何かに興味を持って体を傾ける度に、ネビューリオのドレスが菫の花びらのようにふわりと揺れる。本当に初めて見るものばかりなのだろう。客引きの声につられて目線は移ろい、露店に並んだ花や飾りを見て目を輝かせる。
そんな中で、ネビューリオがある一点に注目して足を止めた。さて何かと思ってロズもその視線を追えば、色のついた石を使った装飾品であった。その中でも彼女が見ているのは、蜘蛛の形をしたブローチだった。台座に透き通った水色の石が嵌められており、光の加減によっては緑色のようにも見えた。
「殿下はこのようなものがお好みか?」
「はい、あの……わたくし、蜘蛛って好きです。毒々しいけど、逞しくて、強くて……それに、悪い虫を食べちゃう」
ネビューリオはロズに語っているようでいて、その瞳には蜘蛛だけしか映していなかった。もしかしたらそれは独り言に近いものだったかもしれない。着飾るための道具が欲しいというよりは、蜘蛛というモチーフに惹かれたようだった。乙女が惹かれるものとしてはややいかついものではあるが、それはそれで独特の魅力があるのは違いない。
「……ふむ。

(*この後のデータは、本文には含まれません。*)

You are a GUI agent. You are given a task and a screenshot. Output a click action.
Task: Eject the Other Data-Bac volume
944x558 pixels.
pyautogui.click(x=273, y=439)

店主、これをくれ」
「ベルク公爵?」
手持ちの現金から代金を支払い、蜘蛛を受け取る。貴族らしい買い物ではないかもしれないが、堅苦しく振る舞うよりは民と近い目線で行動したいロズとしては、いくらか手もちは常に用意している。特にこういった祭りの出店にあるような安物のブローチは現金で買えば後々煩わしくない。

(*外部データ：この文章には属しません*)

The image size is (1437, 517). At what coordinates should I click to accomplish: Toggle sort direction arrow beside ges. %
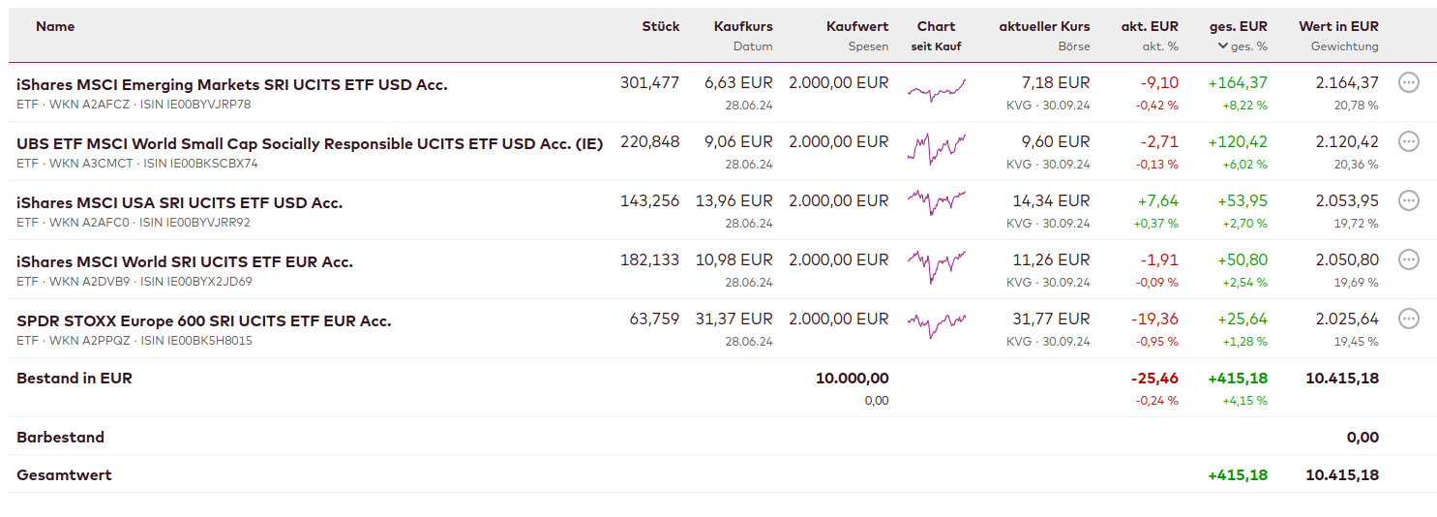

台座にとりつけられた石自体は、作り物ではなく本物の石のようだった。宝石と呼べるような上等なものではない。ロズは蜘蛛に触れる指先に集中し、手の中に握るようにして魔力を注ぎ込んで魔術式を刻みつける。イメージするのは蜘蛛そのものだ。狩人のように強く逞しく、それでいて素早く、彼女の傍に控えられるもの――。
「あの、なにを……?」
「何、折角の殿下のお出かけに土産の一つもなければ寂しいでしょう。こんなものはいかがかな、と」
ロズが指を開くと、そこにあるのはやはり蜘蛛のブローチであった。しかし、それはまるで生きているかのように動きだし、ロズの手から飛び跳ねてネビューリオのドレスを這い上がった。そして此処が落ち着くといわんばかりに、王女の胸元に張りついて動きを止めた。
「まあ……! 生きているのね!」
「即席の魔術品ですが、お気に召しましたか」
持ち主の言うことを聞く人形ですよ、とロズが言えば、ネビューリオは嬉しそうに目を細めて「ありがとう」と言った。まだ成人もしていない、少女らしい笑みだった。
――まだ祭りの出店はいくつもある。ゆっくりと回るうちに、話をしなければならない。